Just to be pedantic the T2 does not actually have a radar, but it can simulate one through those advanced “synthetic training” modes of its avionics suite.

Mark
Mark

TD

A nice area to focus on. Nearly a 1000 a/c built and still selling in no small part to 9 red ones maybe bae could loan us some new ones painted in red. I think we should consider an additional purchase of some of these hawks for 100 sqn at leeming and FRADU.

Im not to hopeful on the US front ever since boeing said there going for a new build. Simple put with them not being involved with f35 and hornet line not likely to see past 2015 how do you keep a design teaming going until the 6th gen plane requirement in next decade……

JohnHartley
JohnHartley

An updated Hawk 200 single seat fighter might do well in these cash strapped times.
I wonder about an Aerion supersonic laminer flow wing on a Hawk with reheat.

Ace Rimmer

For all its limitations the Hawk still has a 9g stress limit on the airframe, that’s still higher than the F-35B/C.

Gareth Jones
Gareth Jones

EJ200 in a (Gos)Hawk? Hmmmm…

WiseApe

Wow, 1000 built – I had no idea the number was that high. Why no radar – is it because of the very small nose?
Not related – just watching PM Cameron being shown construction of QE on Sky News: “..and here PM we have the ship you would dearly have loved to cancel had you got in sooner…”

Mark
Mark

Wiseape

Why no radar because radars require power, cooling and are a tad expensive.

DM
DM

Funny thing is there is a Hawk with a radar, the RMAF Hawk 208’s have the the Northrop Grumman APG-66H.

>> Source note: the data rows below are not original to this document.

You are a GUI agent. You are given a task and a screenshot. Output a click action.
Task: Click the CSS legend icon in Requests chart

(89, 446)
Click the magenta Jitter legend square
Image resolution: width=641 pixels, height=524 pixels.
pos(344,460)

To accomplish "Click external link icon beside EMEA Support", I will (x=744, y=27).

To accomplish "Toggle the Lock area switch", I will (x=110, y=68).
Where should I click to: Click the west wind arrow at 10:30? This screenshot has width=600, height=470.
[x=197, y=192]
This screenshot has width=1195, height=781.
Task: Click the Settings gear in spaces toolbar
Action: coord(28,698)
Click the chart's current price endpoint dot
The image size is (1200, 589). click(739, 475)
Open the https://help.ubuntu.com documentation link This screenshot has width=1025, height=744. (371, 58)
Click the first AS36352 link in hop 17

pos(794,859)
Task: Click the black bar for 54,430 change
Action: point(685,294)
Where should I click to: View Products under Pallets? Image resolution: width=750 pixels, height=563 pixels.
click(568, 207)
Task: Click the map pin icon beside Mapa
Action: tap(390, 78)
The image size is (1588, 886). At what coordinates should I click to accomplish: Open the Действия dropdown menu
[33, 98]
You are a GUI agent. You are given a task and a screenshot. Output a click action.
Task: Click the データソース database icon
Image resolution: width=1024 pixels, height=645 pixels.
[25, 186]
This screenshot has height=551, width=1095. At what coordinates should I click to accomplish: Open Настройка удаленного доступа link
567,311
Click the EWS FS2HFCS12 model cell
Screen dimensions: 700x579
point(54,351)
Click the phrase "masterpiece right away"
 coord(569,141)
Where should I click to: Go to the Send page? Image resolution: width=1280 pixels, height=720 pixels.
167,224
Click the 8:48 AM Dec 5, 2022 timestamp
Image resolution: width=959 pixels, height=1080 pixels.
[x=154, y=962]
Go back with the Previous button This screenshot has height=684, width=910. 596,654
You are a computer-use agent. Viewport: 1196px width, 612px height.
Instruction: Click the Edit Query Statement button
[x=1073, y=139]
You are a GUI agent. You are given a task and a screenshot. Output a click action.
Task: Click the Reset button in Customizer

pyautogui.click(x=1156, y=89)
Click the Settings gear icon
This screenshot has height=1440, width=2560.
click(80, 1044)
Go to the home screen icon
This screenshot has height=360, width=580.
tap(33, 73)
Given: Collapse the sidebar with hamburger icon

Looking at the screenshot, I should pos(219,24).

[youtube http://www.youtube.com/watch?v=gBOapCTnebs?feature=player_detailpage&w=640&h=360%5D

Mark
Mark
martin

Better to simulate a radar rather than actually have one on a trainer. Given the current state of the USAF finances I would not be shocked if they went for the lowest cost lowest risk solution even if it means buying outside the US.

They currently have a terrible relationship with Lockheed and a new build trainer by Boeing may be too much for them to swallow. They can’t even consider a replacement or refurbishment of the E8 Joint STARS at the moment and that’s before sequestration. One has to ask whats going on in the worlds most expensive and advanced airforce when 40 year old planes are becoming the norm.

Ace Rimmer

Nothing wrong with a clean sheet, as long as its a ‘clean’ design, the RAF bought the Hawk off the drawing board.